── Extrait du document ──

L’antisèche de la sécheresse, tout comprendre au fil de l’eau

L’antisèche de la sécheresse, tout comprendre au fil de l’eau

Il fait trop chaud, il fait trop sec, nos réserves d'eau s'amenuisent. La sécheresse pourquoi, comment ? On vous explique tout.
16 March 2023
par Vianney Louvet
7 minutes de lecture

Après « pandémie », « Ukraine » et « retraites » c’est le nouveau mot-star de notre merveilleuse actu : « sécheresse ». On vous prévient : si vous n’avez pas trop le moral, ne lisez pas cet article. Et si en plus vous êtes sous l’eau, passez-nous en un peu.

L’état des lieux : pourquoi on n’en peut pluie

La situation est inédite. Entre fin janvier et fin février de cette année 2023, une séquence de 32 jours sans pluie a été enregistrée en France. Du jamais vu depuis le début des enregistrements en 1959 (le dernier hiver de ce type datait de 1989.). Le mois de février s’est terminé avec un déficit pluviométrique de plus de 50 %. 

Moins de pluie = moins de neige, comme te l’a rappelé ton voisin du dessus en revenant la mine déconfite de sa semaine de ski traditionnelle. Cette saison, l’enneigement dans les Pyrénées et les Alpes a lui aussi été faible ce qui est une sale nouvelle de plus. En effet, la fonte des neiges est une source d’alimentation supplémentaire des rivières proches des montagnes.

Cerise sur le gâteau tout sec, c’est la première fois depuis les premières données de 1947 qu’on observe une série de températures moyennes mensuelles au-dessus des normales aussi longue. Rien de nouveau sous les nuages me diras-tu. Depuis août 2021, quasiment tous les mois sont déficitaires en pluie. 2022 a déjà été particulièrement chaude et sèche. Et là on ne parle que de la France. Si on prend 5 minutes pour oser regarder ailleurs - dans la corne de l’Afrique par exemple, 22 millions de personnes sont menacées par une sécheresse historique débutée fin 2020. La maison brûle aussi, en bien pire. 

De très nombreuses rivières et plans d'eau européens (ici le Lac des Brenets à la frontière entre la Suisse et la France photographié le 18 juillet) sont asséchés. (Fabrice COFFRINI/AFP)

Les conséquences : ni les petits ruisseaux, ni les grandes rivières

Mécaniquement, cette absence de précipitations et de neige fondue assèche les cours d’eau. Certes. Mais ce n’est pas tout.

───

Tâches à réaliser ->
A. Renvoyez tel quel le passage de l'article sur la sécheresse allant de « L’état des lieux » à « proches des montagnes. ».
B. D'après l'article sur la sécheresse, combien de jours consécutifs sans pluie ont été enregistrés en France entre fin janvier et fin février 2023 ?
C. Poursuivez l'article sur la sécheresse à partir de sa dernière phrase.

── Lignes de données ──

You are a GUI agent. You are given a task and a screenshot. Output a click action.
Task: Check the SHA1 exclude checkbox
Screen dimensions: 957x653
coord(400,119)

───

Les réponses ->
A.
L’état des lieux : pourquoi on n’en peut pluie

La situation est inédite. Entre fin janvier et fin février de cette année 2023, une séquence de 32 jours sans pluie a été enregistrée en France. Du jamais vu depuis le début des enregistrements en 1959 (le dernier hiver de ce type datait de 1989.). Le mois de février s’est terminé avec un déficit pluviométrique de plus de 50 %. 

Moins de pluie = moins de neige, comme te l’a rappelé ton voisin du dessus en revenant la mine déconfite de sa semaine de ski traditionnelle. Cette saison, l’enneigement dans les Pyrénées et les Alpes a lui aussi été faible ce qui est une sale nouvelle de plus. En effet, la fonte des neiges est une source d’alimentation supplémentaire des rivières proches des montagnes.

B. 32 jours.

C.
Sols au monde

Les sols ont aujourd’hui un niveau de sécheresse semblable à celui d’une mi-avril. Deux mois d’avance voire pire dans certaines régions comme le Roussillon, l’Aude, les Pyrénées-Orientales. L’absence de pluie expliquée n’est pas la seule responsable de la situation. L’artificialisation des sols, les remembrements qui ont supprimé les haies, la destruction des zones humides, le drainage agricole (entre autres) entraînent aujourd’hui une réduction des stockages naturels d’eau dans les sols et les nappes phréatiques. On enchaîne avec la question des mégabassines ? Non, allez, ce sera pour un autre article.

Où as-tu rangé la nappe ?  

Arrêtons-nous un instant sur ces fameuses nappes phréatiques. Normalement l’hiver, c’est leur MOMENT, ce qu’on appelle pompeusement – vous l’avez ? – la période de recharge. En gros, si tout se passe bien, elles se gorgent d’humidité en quelques mois pour retrouver leurs niveaux habituels. Sauf que là, on a un double problème : le déficit de pluie hivernale et l’été caniculaire que l’on vient de vivre… qui nécessiterait donc une recharge en eau plus forte que d’habitude. Comme souvent avec le réchauffement climatique, un cercle vicieux se met en place.

Comment on mesure ces réserves ? Il existe 1 600 points de mesure pour surveiller le niveau de ces nappes, ils sont gérés par le BRGM (Bureau de recherches géologiques et minières). En janvier dernier, 60% des points de mesure ont enregistré des niveaux en dessous des normales.

Une liste bleue qui devient noire

On se concentre ici sur les réserves d’eau mais on pourrait aussi s’arrêter sur d’autres enjeux liés à l’eau. Au hasard, sa pollution : 70 % des lacs et des rivières du globe souffrent d’eutrophisation (tu sais les algues vertes). Tout ça n’est bon pour personne et encore moins pour la biodiversité : plus de 80 % des vertébrés aquatiques ont déjà disparu

Pour Florence Habets, hydroclimatologue et directrice de recherche au Centre national de la recherche scientifique, « les polluants éternels produits par l’industrie s’accumulent et persistent dans les eaux. Résultats : de nombreuses ressources ne sont plus utilisables pour l’eau potable. Depuis trente ans, 11 % des points de captage de l’eau potable en France ont fermé, directement à cause de la qualité de l’eau. »

La pluie en noir et blanc

Oui, ton oncle te dira qu’un épisode comme ça on en a déjà eu en dans les années 1940 et il n’aura pas tort. Mais la grande différence c’est qu’à déficit de pluie égal, les impacts aujourd’hui sont très différents. Une sorte de théorème pluvieux plus vieux. Excellent ça. Le truc donc, c’est qu’en 2023, on est beaucoup plus à se partager la ressource. En 1940, on était un peu plus de 2 milliards sur Terre, aujourd’hui on est 4 fois plus. Pas besoin d’avoir la médaille Fields pour comprendre qu’on se rapproche toujours plus dangereusement du seuil des limites planétaires.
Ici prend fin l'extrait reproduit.